• Source records:
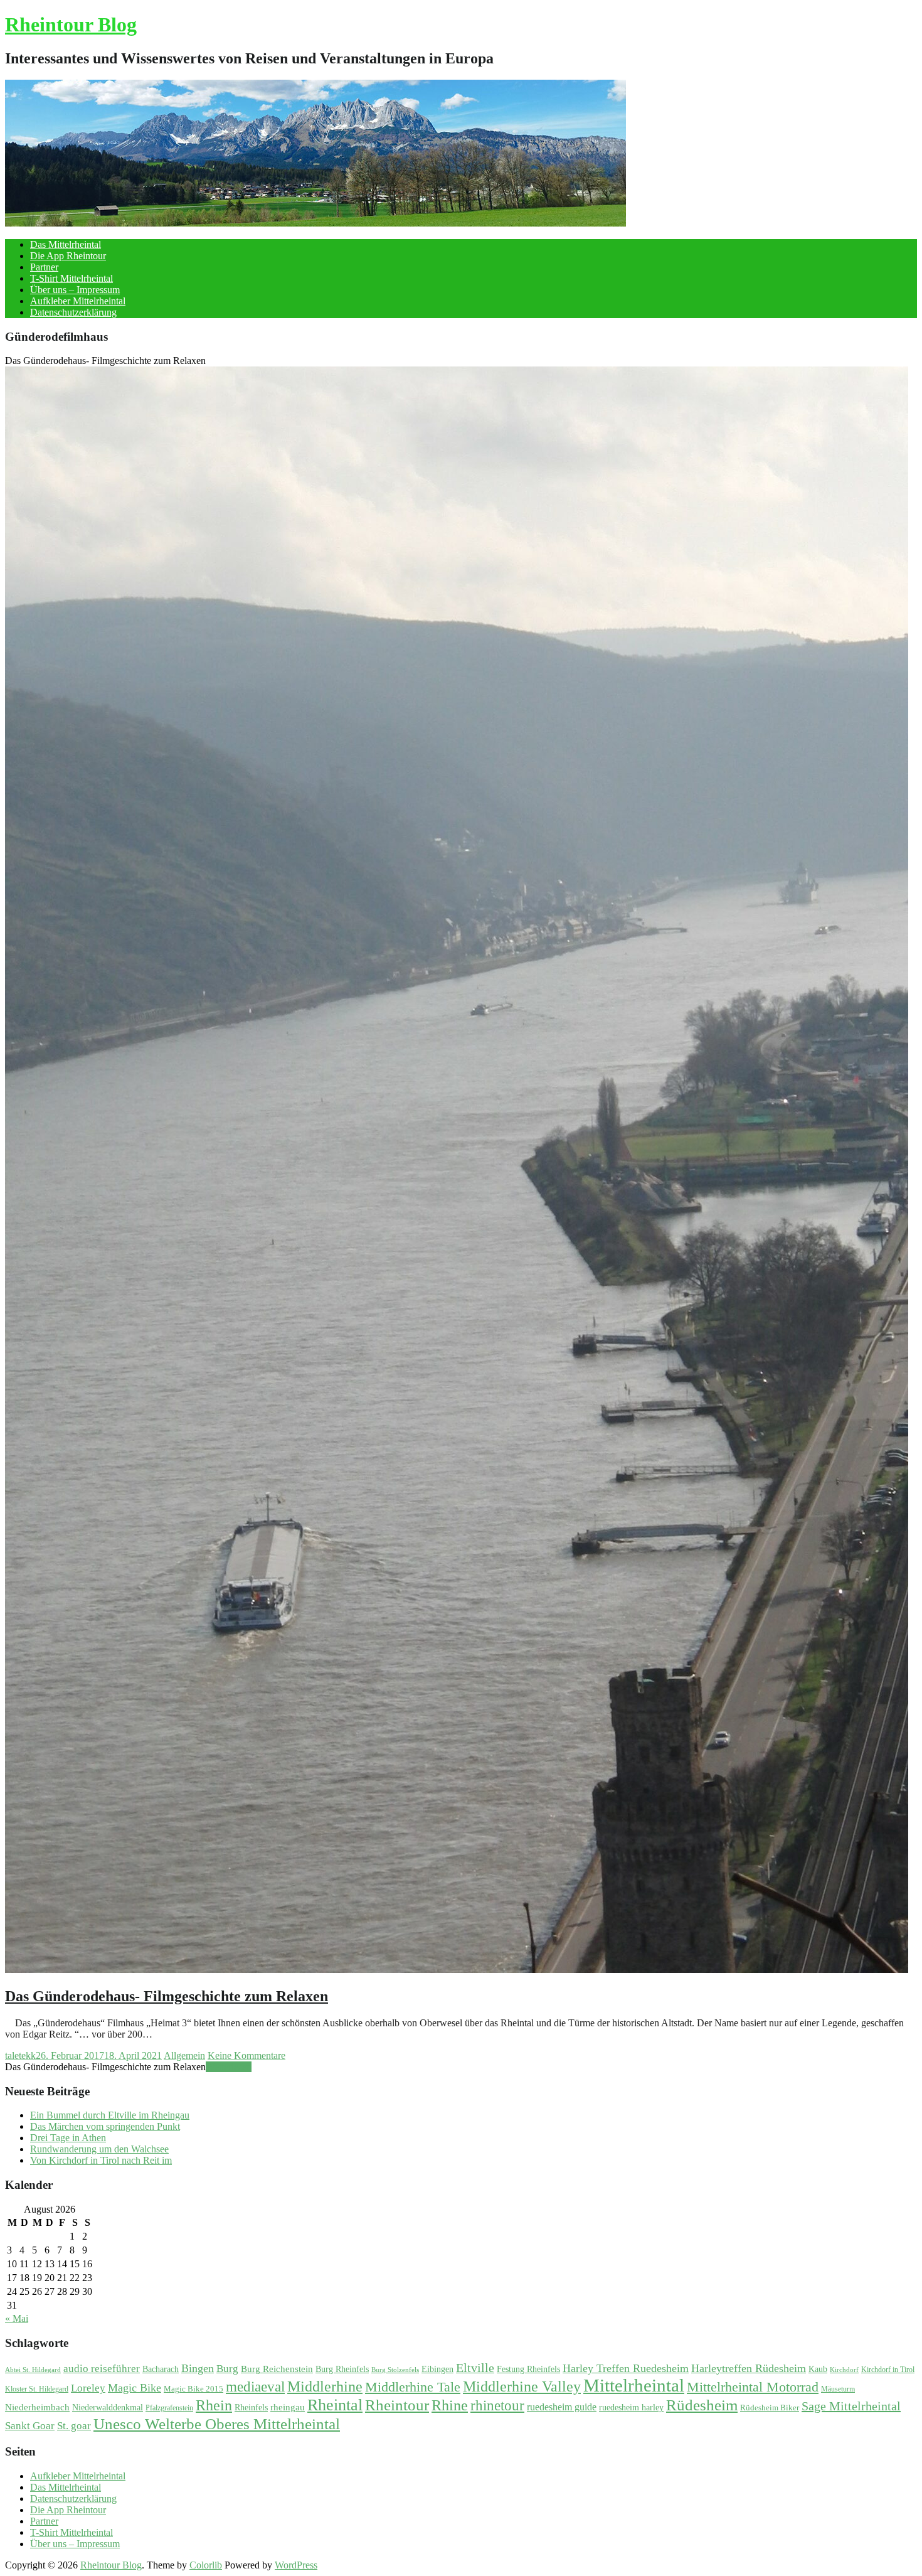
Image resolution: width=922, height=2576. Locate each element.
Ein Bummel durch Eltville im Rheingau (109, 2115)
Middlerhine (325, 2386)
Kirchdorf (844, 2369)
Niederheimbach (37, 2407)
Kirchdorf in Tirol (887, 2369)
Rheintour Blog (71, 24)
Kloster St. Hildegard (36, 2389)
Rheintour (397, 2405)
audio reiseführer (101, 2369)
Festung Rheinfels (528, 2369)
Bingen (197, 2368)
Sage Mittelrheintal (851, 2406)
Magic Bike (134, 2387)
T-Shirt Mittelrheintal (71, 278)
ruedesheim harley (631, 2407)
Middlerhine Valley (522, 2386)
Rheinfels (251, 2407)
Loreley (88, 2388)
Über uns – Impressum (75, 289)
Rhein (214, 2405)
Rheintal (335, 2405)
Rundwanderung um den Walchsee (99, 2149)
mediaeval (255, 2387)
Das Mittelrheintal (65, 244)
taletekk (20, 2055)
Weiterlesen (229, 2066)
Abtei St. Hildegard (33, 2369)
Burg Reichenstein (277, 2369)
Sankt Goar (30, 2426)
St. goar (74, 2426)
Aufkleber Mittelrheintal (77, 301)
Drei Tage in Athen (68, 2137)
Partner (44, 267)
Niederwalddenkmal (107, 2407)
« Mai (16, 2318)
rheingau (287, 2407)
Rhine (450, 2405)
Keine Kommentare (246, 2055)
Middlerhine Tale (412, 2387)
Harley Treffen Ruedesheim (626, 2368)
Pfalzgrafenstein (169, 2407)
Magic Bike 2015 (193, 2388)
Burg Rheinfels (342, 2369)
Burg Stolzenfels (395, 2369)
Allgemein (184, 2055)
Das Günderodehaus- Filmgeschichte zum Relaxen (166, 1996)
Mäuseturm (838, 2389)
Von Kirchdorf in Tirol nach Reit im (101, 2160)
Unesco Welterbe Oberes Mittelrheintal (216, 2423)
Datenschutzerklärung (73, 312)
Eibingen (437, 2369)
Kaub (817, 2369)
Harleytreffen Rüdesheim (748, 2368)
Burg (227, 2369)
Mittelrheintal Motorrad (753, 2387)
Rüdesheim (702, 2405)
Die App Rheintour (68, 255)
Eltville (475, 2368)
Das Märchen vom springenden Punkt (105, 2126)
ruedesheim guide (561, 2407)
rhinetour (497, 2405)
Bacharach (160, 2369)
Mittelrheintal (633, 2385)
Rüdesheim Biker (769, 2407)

• What to do: The data must be repeated exactly. Any pictures in it are to be left out.

• Solution to this exercise:
Image resolution: width=922, height=2576. Locate each element.
Ein Bummel durch Eltville im Rheingau (109, 2115)
Middlerhine (325, 2386)
Kirchdorf (844, 2369)
Niederheimbach (37, 2407)
Kirchdorf in Tirol (887, 2369)
Rheintour Blog (71, 24)
Kloster St. Hildegard (36, 2389)
Rheintour (397, 2405)
audio reiseführer (101, 2369)
Festung Rheinfels (528, 2369)
Bingen (197, 2368)
Sage Mittelrheintal (851, 2406)
Magic Bike (134, 2387)
T-Shirt Mittelrheintal (71, 278)
ruedesheim harley (631, 2407)
Middlerhine Valley (522, 2386)
Rheinfels (251, 2407)
Loreley (88, 2388)
Über uns – Impressum (75, 289)
Rhein (214, 2405)
Rheintal (335, 2405)
Rundwanderung um den Walchsee (99, 2149)
mediaeval (255, 2387)
Das Mittelrheintal (65, 244)
taletekk (20, 2055)
Weiterlesen (229, 2066)
Abtei St. Hildegard (33, 2369)
Burg Reichenstein (277, 2369)
Sankt Goar (30, 2426)
St. goar (74, 2426)
Aufkleber Mittelrheintal (77, 301)
Drei Tage in Athen (68, 2137)
Partner (44, 267)
Niederwalddenkmal (107, 2407)
« Mai (16, 2318)
rheingau (287, 2407)
Rhine (450, 2405)
Keine Kommentare (246, 2055)
Middlerhine Tale (412, 2387)
Harley Treffen Ruedesheim (626, 2368)
Pfalzgrafenstein (169, 2407)
Magic Bike 2015 (193, 2388)
Burg Rheinfels (342, 2369)
Burg Stolzenfels (395, 2369)
Allgemein (184, 2055)
Das Günderodehaus- Filmgeschichte zum Relaxen (166, 1996)
Mäuseturm (838, 2389)
Von Kirchdorf in Tirol nach Reit im (101, 2160)
Unesco Welterbe Oberes Mittelrheintal (216, 2423)
Datenschutzerklärung (73, 312)
Eibingen (437, 2369)
Kaub (817, 2369)
Harleytreffen Rüdesheim (748, 2368)
Burg (227, 2369)
Mittelrheintal Motorrad (753, 2387)
Rüdesheim (702, 2405)
Die App Rheintour (68, 255)
Eltville (475, 2368)
Das Märchen vom springenden Punkt (105, 2126)
ruedesheim guide (561, 2407)
rhinetour (497, 2405)
Bacharach (160, 2369)
Mittelrheintal (633, 2385)
Rüdesheim Biker (769, 2407)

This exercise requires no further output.